Discrete variables were compared using a Fisher exact probability test and continuous variables were compared by Mann-Whitney U-test. Clinicopathological factors that showed a significant difference or trend in univariate analysis were used as covariates in multivariate analysis using a logistic regression model and a stepwise procedure, with the odds ratio used as a measure of association. The Kaplan-Meier method was used to calculate cumulative survival, and univariate analyses were performed by log-rank test. Differences were considered significant at p < 0.05. Values are expressed as median (minimum-maximum).

3. Results

3.1. Clinicopathological Factors in Survivors and Nonsurvivors among All Patients

There were 7 patients (6.7%) in the nonsurvivor group (Table 1). In univariate analysis, CTD, fecal peritonitis and postoperative DIC were significantly more common in this group compared with the survivor group (p=0.01, 0.04, and 0.03, respectively). No other clinicopathological factors differed significantly between the two groups. In multivariate analysis using these three factors, CTD and fecal peritonitis emerged as significant independent prognostic factors (p=0.005, odds ratio=12.39; p=0.04, odds ratio=7.10, respectively) (Table 2).
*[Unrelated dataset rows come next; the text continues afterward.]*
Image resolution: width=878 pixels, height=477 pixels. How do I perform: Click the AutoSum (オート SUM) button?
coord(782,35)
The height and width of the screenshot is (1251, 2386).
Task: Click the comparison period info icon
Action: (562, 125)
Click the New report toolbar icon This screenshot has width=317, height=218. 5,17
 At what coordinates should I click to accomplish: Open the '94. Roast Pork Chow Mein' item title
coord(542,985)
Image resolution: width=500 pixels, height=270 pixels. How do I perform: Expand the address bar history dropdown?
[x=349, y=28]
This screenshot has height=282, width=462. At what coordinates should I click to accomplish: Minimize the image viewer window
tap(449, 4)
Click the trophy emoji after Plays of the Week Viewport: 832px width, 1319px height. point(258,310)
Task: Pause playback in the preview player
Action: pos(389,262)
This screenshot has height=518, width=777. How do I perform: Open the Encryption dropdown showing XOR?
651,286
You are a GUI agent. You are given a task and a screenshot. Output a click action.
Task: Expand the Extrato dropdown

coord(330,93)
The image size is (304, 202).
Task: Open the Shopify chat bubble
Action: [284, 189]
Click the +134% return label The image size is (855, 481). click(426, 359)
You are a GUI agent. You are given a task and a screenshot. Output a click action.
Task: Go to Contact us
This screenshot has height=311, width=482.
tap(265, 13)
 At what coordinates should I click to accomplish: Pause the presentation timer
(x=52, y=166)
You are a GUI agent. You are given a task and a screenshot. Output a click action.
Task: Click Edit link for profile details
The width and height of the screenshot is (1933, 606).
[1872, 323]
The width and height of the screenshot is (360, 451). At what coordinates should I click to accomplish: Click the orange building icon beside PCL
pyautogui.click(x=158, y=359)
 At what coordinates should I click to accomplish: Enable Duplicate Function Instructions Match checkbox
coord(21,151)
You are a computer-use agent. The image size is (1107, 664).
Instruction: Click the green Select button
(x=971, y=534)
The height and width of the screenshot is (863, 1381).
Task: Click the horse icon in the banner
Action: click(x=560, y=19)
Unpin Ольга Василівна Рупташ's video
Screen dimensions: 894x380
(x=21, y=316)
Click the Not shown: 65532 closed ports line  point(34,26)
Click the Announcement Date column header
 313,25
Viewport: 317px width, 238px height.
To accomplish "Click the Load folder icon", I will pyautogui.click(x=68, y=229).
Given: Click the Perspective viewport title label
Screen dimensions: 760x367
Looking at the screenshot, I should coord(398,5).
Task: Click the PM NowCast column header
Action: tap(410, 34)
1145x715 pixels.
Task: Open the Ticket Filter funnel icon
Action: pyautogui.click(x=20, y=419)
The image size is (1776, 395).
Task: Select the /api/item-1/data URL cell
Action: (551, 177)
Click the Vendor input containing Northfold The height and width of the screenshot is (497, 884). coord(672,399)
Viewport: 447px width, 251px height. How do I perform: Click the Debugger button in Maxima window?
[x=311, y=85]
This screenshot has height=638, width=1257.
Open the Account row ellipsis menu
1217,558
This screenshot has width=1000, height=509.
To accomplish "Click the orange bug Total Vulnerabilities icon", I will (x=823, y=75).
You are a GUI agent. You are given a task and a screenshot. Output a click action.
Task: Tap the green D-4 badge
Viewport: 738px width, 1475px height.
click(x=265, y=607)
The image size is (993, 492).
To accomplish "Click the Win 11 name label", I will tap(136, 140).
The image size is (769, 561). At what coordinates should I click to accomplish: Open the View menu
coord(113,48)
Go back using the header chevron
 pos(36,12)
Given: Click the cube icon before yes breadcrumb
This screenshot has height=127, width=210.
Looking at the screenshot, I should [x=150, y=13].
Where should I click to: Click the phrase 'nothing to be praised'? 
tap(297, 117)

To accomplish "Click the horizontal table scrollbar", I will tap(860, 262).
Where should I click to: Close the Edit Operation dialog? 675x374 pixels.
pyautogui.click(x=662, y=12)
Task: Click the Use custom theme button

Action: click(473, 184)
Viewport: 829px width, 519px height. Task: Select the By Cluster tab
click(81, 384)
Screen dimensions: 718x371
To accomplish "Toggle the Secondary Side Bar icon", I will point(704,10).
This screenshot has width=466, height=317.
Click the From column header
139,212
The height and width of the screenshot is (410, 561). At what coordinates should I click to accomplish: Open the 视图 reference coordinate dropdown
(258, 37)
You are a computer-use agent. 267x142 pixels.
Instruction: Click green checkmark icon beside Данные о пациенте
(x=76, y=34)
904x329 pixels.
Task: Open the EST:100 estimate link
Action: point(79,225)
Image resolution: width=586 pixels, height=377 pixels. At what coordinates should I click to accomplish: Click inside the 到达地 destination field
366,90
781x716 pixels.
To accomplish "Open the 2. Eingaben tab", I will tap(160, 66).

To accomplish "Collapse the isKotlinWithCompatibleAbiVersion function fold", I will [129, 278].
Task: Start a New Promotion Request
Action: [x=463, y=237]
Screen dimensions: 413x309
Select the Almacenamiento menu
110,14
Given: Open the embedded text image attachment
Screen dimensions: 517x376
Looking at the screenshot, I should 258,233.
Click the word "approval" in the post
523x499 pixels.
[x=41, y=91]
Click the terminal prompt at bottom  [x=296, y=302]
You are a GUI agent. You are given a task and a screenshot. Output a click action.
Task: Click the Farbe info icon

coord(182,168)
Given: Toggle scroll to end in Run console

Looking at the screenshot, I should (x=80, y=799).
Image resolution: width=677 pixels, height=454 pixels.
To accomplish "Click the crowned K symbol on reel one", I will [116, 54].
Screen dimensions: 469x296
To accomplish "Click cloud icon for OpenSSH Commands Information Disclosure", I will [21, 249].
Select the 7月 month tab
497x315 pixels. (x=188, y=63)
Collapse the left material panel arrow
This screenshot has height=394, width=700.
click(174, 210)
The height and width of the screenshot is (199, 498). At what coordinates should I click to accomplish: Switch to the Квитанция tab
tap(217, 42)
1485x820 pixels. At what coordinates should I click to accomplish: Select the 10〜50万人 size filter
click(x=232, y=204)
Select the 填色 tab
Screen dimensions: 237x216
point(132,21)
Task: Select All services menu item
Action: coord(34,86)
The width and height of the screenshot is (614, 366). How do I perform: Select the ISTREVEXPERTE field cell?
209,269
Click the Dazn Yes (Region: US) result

3.2. The Characteristics of the Patient with CTD

Patient characteristics are shown in Table 3. The 26 patients with CTD had a median age of 61.5 (28-95) years, and included 7 males (26.9%) and 19 females (73.1%). CTD was due to systemic lupus erythematosus (SLE) (n=6, 23.1%); polyarteritis nodosa (PN) (n=5, 19.2%); mixed connective tissue disease (MCTD) (n=4, 15.4%); malignant rheumatoid arthritis (MRA), rheumatoid arthritis (RA), and polymyalgia rheumatica (PMR) (each n=2, 7.7%); and dermatomyositis (DM), systemic sclerosis (SSC), adult Still disease, Sjögren syndrome, and Wegener granulomatosis (each n=1, 3.8%). There was no patient with Ehlers-Danlos syndrome. The most frequent perforation site was the sigmoid colon (n=8, 30.8%) and the most common cause of perforation was diverticulum (n=13, 50.0%).

3.3. Clinicopathological Factors in Patients with and without CTD

When the differences of the clinicopathological factors in patients between with and without CTD were analyzed, in univariate analysis, there were significantly more females (p=0.01) and higher rates of positive blood culture (p<0.001) and DIC after surgery (p=0.03) in patients with CTD (CTD group) compared to those without CTD (non-CTD group) (Table 4). No other clinicopathological factors differed significantly between these groups.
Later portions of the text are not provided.